Is it dumb to "downgrade" my photo archives?
June 10, 2013 2:42 PM   Subscribe

When digital photography was new, I saved everything at it's highest settings. Now that I currently have nearly 80 gigs of photographs, would it make sense to "downgrade" all of my photos to smaller sizes?

I would consider this mostly to allow iPhoto to run faster and save on storage space, but also because it seems unlikely that I would ever need HUGE copies of all of these photos. The largest I'd ever print any of them would be 8x10. Is this a terrible idea? What am I not considering?

TOO MUCH INFORMATION: My iMac hard drive is failing, so I'm preparing to port everything to a new computer. I work in five separate iPhoto archives (Everything before new Camera, Everything After new Camera, Scanned Slides, Scanned Photos, Scanned Negatives) and I've exported them all out to redundant flash drives, because I'm terribly afraid of losing everything. I'd like to put the first two categories into the same archive, but I don't because it causes iPhoto to run too.damn.slow. So, now that I've done all this (which took literally DAYS to export), I'm starting to wonder if I need all these high-detail photos and if it wouldn't make more sense to just have smaller versions.
posted by ColdChef to Computers & Internet (26 answers total) 5 users marked this as a favorite
Setting aside that we all have different levels of disposable money - if it's me, I'd look at 80GB and see that as a tiny corner of a terabyte hard drive I can pick up on Amazon for $80 and have a little more piece of mind.
posted by Tomorrowful at 2:44 PM on June 10, 2013 [19 favorites]

If you upgrade to Aperture, you can have photos that your library knows about but are stored on external drives....and it's much faster.
posted by Brainy at 2:45 PM on June 10, 2013

Hmm, I have ten years of full size archives in a single iPhoto instance.

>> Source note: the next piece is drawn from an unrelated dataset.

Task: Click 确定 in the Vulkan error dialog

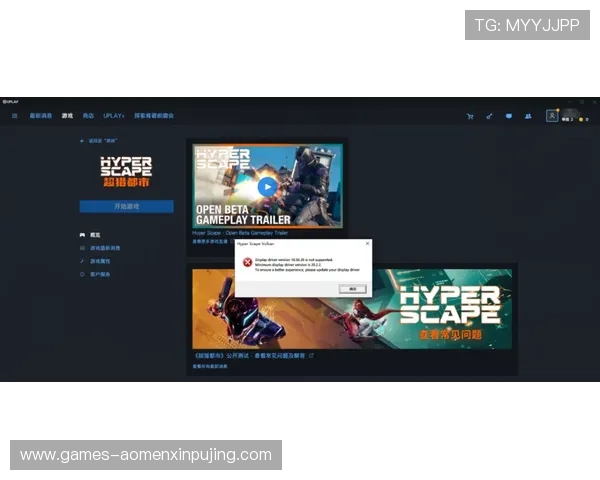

It is currently about 1.5Tb in size. It does take a minute or so for iPhoto to load them all up, but the latest version is very stable and hasn't crashed on me since I updated to Mountain Lion (earlier versions would crash often if I did too many things too quickly).

80Gb of photos isn't all that much, but I admit I did have to buy a new iMac with a 3Tb drive in it because I was running out of room on the old 2Tb model. I bet once you have faster hardware and more space, moving everything into a single archive should be fine.
posted by mathowie at 2:46 PM on June 10, 2013

2nding Tomorrowful on getting a ~$80 1TB external drive. This doesn't address the Getting iPhoto To Run Faster issue, but you're upgrading to a new computer anyway so that right there should help with speed.
posted by shakespeherian at 2:49 PM on June 10, 2013

because I'm terribly afraid of losing everything.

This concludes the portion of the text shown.